* Task requirements *
Without any alteration, retype the records that appear below.

* Input *

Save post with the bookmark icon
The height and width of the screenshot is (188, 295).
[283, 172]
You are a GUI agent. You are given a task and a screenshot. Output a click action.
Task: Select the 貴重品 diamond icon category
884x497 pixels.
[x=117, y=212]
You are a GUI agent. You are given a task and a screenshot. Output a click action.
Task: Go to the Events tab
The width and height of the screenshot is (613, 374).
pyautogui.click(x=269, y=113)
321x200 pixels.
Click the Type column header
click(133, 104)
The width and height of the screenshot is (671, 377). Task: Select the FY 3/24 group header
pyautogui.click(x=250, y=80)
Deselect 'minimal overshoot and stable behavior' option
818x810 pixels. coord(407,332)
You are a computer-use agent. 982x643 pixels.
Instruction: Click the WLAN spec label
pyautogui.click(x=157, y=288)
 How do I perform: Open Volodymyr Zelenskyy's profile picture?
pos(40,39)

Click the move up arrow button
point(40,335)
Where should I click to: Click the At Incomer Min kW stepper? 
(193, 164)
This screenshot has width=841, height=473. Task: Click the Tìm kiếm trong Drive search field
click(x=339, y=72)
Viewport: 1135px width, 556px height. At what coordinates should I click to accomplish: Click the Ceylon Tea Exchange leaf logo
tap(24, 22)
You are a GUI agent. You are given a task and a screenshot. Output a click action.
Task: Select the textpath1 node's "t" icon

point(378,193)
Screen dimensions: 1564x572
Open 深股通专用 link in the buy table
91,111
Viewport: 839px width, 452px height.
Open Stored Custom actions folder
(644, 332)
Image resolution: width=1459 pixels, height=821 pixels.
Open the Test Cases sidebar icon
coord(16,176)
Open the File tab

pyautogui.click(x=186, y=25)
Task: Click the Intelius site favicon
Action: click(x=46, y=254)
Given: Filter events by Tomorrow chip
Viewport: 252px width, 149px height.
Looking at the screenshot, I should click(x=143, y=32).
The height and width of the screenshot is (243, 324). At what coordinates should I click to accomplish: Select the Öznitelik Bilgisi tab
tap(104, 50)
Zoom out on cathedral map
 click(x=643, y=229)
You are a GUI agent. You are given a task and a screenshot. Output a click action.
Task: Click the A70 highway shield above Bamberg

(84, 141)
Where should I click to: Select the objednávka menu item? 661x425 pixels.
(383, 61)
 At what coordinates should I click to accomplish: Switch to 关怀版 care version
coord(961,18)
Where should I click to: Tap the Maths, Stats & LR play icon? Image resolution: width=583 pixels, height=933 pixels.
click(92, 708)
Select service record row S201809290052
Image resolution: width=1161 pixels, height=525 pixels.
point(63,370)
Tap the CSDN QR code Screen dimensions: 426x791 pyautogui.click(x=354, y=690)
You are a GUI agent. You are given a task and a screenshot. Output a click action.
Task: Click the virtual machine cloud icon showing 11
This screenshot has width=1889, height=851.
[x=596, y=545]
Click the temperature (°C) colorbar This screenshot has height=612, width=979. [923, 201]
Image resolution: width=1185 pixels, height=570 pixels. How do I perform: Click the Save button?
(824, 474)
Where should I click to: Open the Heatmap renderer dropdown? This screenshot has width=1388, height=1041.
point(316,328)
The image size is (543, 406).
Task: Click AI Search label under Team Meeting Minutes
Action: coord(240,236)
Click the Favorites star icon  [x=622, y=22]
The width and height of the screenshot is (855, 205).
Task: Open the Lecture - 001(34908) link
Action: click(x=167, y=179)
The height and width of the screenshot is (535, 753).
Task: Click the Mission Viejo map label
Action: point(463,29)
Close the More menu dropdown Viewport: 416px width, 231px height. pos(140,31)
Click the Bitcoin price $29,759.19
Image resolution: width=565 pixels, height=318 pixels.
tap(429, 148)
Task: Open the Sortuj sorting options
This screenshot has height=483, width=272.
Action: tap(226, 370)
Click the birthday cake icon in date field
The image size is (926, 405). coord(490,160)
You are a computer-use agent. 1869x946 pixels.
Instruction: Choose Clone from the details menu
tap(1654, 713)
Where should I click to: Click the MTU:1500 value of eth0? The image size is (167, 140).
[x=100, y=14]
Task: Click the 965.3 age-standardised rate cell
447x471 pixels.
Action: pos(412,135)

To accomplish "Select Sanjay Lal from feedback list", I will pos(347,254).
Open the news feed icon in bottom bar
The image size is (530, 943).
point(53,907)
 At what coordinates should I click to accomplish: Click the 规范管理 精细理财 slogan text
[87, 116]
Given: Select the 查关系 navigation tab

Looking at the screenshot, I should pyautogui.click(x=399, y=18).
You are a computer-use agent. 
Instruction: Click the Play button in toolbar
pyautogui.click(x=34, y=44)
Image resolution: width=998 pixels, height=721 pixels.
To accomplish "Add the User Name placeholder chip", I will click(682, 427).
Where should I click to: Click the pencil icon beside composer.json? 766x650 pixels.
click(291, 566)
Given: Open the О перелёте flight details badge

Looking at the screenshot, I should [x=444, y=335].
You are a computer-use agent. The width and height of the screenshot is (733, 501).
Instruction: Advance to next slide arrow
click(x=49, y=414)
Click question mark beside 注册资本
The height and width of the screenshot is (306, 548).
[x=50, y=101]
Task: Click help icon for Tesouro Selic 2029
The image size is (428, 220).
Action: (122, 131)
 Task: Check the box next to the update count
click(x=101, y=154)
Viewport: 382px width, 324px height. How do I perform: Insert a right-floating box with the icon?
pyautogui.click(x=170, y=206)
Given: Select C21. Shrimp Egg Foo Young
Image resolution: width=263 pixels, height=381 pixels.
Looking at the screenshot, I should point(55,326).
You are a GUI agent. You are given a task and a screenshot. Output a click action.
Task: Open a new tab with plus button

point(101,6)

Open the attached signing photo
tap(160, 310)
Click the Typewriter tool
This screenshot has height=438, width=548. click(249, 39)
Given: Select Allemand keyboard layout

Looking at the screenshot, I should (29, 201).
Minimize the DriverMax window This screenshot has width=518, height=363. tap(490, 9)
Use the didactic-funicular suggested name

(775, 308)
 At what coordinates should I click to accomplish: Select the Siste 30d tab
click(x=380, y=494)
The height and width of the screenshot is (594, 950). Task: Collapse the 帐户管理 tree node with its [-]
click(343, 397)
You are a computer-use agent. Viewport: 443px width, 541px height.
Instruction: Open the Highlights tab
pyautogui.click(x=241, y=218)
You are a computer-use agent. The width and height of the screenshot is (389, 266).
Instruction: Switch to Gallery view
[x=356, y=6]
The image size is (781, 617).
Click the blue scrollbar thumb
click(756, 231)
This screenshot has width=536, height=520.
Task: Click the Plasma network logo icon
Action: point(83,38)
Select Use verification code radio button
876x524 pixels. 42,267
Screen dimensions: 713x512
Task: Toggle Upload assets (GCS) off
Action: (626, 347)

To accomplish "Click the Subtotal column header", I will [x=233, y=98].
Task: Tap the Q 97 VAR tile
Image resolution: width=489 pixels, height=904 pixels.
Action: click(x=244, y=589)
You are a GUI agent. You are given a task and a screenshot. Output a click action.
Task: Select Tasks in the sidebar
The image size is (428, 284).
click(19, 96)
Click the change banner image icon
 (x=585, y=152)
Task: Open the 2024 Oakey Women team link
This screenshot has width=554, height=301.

* Task output *
Save post with the bookmark icon
The height and width of the screenshot is (188, 295).
[283, 172]
You are a GUI agent. You are given a task and a screenshot. Output a click action.
Task: Select the 貴重品 diamond icon category
884x497 pixels.
[x=117, y=212]
You are a GUI agent. You are given a task and a screenshot. Output a click action.
Task: Go to the Events tab
The width and height of the screenshot is (613, 374).
pyautogui.click(x=269, y=113)
321x200 pixels.
Click the Type column header
click(133, 104)
The width and height of the screenshot is (671, 377). Task: Select the FY 3/24 group header
pyautogui.click(x=250, y=80)
Deselect 'minimal overshoot and stable behavior' option
818x810 pixels. coord(407,332)
You are a computer-use agent. 982x643 pixels.
Instruction: Click the WLAN spec label
pyautogui.click(x=157, y=288)
 How do I perform: Open Volodymyr Zelenskyy's profile picture?
pos(40,39)

Click the move up arrow button
point(40,335)
Where should I click to: Click the At Incomer Min kW stepper? 
(193, 164)
This screenshot has width=841, height=473. Task: Click the Tìm kiếm trong Drive search field
click(x=339, y=72)
Viewport: 1135px width, 556px height. At what coordinates should I click to accomplish: Click the Ceylon Tea Exchange leaf logo
tap(24, 22)
You are a GUI agent. You are given a task and a screenshot. Output a click action.
Task: Select the textpath1 node's "t" icon

point(378,193)
Screen dimensions: 1564x572
Open 深股通专用 link in the buy table
91,111
Viewport: 839px width, 452px height.
Open Stored Custom actions folder
(644, 332)
Image resolution: width=1459 pixels, height=821 pixels.
Open the Test Cases sidebar icon
coord(16,176)
Open the File tab

pyautogui.click(x=186, y=25)
Task: Click the Intelius site favicon
Action: click(x=46, y=254)
Given: Filter events by Tomorrow chip
Viewport: 252px width, 149px height.
Looking at the screenshot, I should click(x=143, y=32).
The height and width of the screenshot is (243, 324). At what coordinates should I click to accomplish: Select the Öznitelik Bilgisi tab
tap(104, 50)
Zoom out on cathedral map
 click(x=643, y=229)
You are a GUI agent. You are given a task and a screenshot. Output a click action.
Task: Click the A70 highway shield above Bamberg

(84, 141)
Where should I click to: Select the objednávka menu item? 661x425 pixels.
(383, 61)
 At what coordinates should I click to accomplish: Switch to 关怀版 care version
coord(961,18)
Where should I click to: Tap the Maths, Stats & LR play icon? Image resolution: width=583 pixels, height=933 pixels.
click(92, 708)
Select service record row S201809290052
Image resolution: width=1161 pixels, height=525 pixels.
point(63,370)
Tap the CSDN QR code Screen dimensions: 426x791 pyautogui.click(x=354, y=690)
You are a GUI agent. You are given a task and a screenshot. Output a click action.
Task: Click the virtual machine cloud icon showing 11
This screenshot has width=1889, height=851.
[x=596, y=545]
Click the temperature (°C) colorbar This screenshot has height=612, width=979. [923, 201]
Image resolution: width=1185 pixels, height=570 pixels. How do I perform: Click the Save button?
(824, 474)
Where should I click to: Open the Heatmap renderer dropdown? This screenshot has width=1388, height=1041.
point(316,328)
The image size is (543, 406).
Task: Click AI Search label under Team Meeting Minutes
Action: coord(240,236)
Click the Favorites star icon  [x=622, y=22]
The width and height of the screenshot is (855, 205).
Task: Open the Lecture - 001(34908) link
Action: click(x=167, y=179)
The height and width of the screenshot is (535, 753).
Task: Click the Mission Viejo map label
Action: point(463,29)
Close the More menu dropdown Viewport: 416px width, 231px height. pos(140,31)
Click the Bitcoin price $29,759.19
Image resolution: width=565 pixels, height=318 pixels.
tap(429, 148)
Task: Open the Sortuj sorting options
This screenshot has height=483, width=272.
Action: tap(226, 370)
Click the birthday cake icon in date field
The image size is (926, 405). coord(490,160)
You are a computer-use agent. 1869x946 pixels.
Instruction: Choose Clone from the details menu
tap(1654, 713)
Where should I click to: Click the MTU:1500 value of eth0? The image size is (167, 140).
[x=100, y=14]
Task: Click the 965.3 age-standardised rate cell
447x471 pixels.
Action: pos(412,135)

To accomplish "Select Sanjay Lal from feedback list", I will pos(347,254).
Open the news feed icon in bottom bar
The image size is (530, 943).
point(53,907)
 At what coordinates should I click to accomplish: Click the 规范管理 精细理财 slogan text
[87, 116]
Given: Select the 查关系 navigation tab

Looking at the screenshot, I should pyautogui.click(x=399, y=18).
You are a computer-use agent. 
Instruction: Click the Play button in toolbar
pyautogui.click(x=34, y=44)
Image resolution: width=998 pixels, height=721 pixels.
To accomplish "Add the User Name placeholder chip", I will click(682, 427).
Where should I click to: Click the pencil icon beside composer.json? 766x650 pixels.
click(291, 566)
Given: Open the О перелёте flight details badge

Looking at the screenshot, I should [x=444, y=335].
You are a computer-use agent. The width and height of the screenshot is (733, 501).
Instruction: Advance to next slide arrow
click(x=49, y=414)
Click question mark beside 注册资本
The height and width of the screenshot is (306, 548).
[x=50, y=101]
Task: Click help icon for Tesouro Selic 2029
The image size is (428, 220).
Action: (122, 131)
 Task: Check the box next to the update count
click(x=101, y=154)
Viewport: 382px width, 324px height. How do I perform: Insert a right-floating box with the icon?
pyautogui.click(x=170, y=206)
Given: Select C21. Shrimp Egg Foo Young
Image resolution: width=263 pixels, height=381 pixels.
Looking at the screenshot, I should point(55,326).
You are a GUI agent. You are given a task and a screenshot. Output a click action.
Task: Open a new tab with plus button

point(101,6)

Open the attached signing photo
tap(160, 310)
Click the Typewriter tool
This screenshot has height=438, width=548. click(249, 39)
Given: Select Allemand keyboard layout

Looking at the screenshot, I should (29, 201).
Minimize the DriverMax window This screenshot has width=518, height=363. tap(490, 9)
Use the didactic-funicular suggested name

(775, 308)
 At what coordinates should I click to accomplish: Select the Siste 30d tab
click(x=380, y=494)
The height and width of the screenshot is (594, 950). Task: Collapse the 帐户管理 tree node with its [-]
click(343, 397)
You are a computer-use agent. Viewport: 443px width, 541px height.
Instruction: Open the Highlights tab
pyautogui.click(x=241, y=218)
You are a computer-use agent. The width and height of the screenshot is (389, 266).
Instruction: Switch to Gallery view
[x=356, y=6]
The image size is (781, 617).
Click the blue scrollbar thumb
click(756, 231)
This screenshot has width=536, height=520.
Task: Click the Plasma network logo icon
Action: point(83,38)
Select Use verification code radio button
876x524 pixels. 42,267
Screen dimensions: 713x512
Task: Toggle Upload assets (GCS) off
Action: (626, 347)

To accomplish "Click the Subtotal column header", I will [x=233, y=98].
Task: Tap the Q 97 VAR tile
Image resolution: width=489 pixels, height=904 pixels.
Action: click(x=244, y=589)
You are a GUI agent. You are given a task and a screenshot. Output a click action.
Task: Select Tasks in the sidebar
The image size is (428, 284).
click(19, 96)
Click the change banner image icon
 (x=585, y=152)
Task: Open the 2024 Oakey Women team link
This screenshot has width=554, height=301.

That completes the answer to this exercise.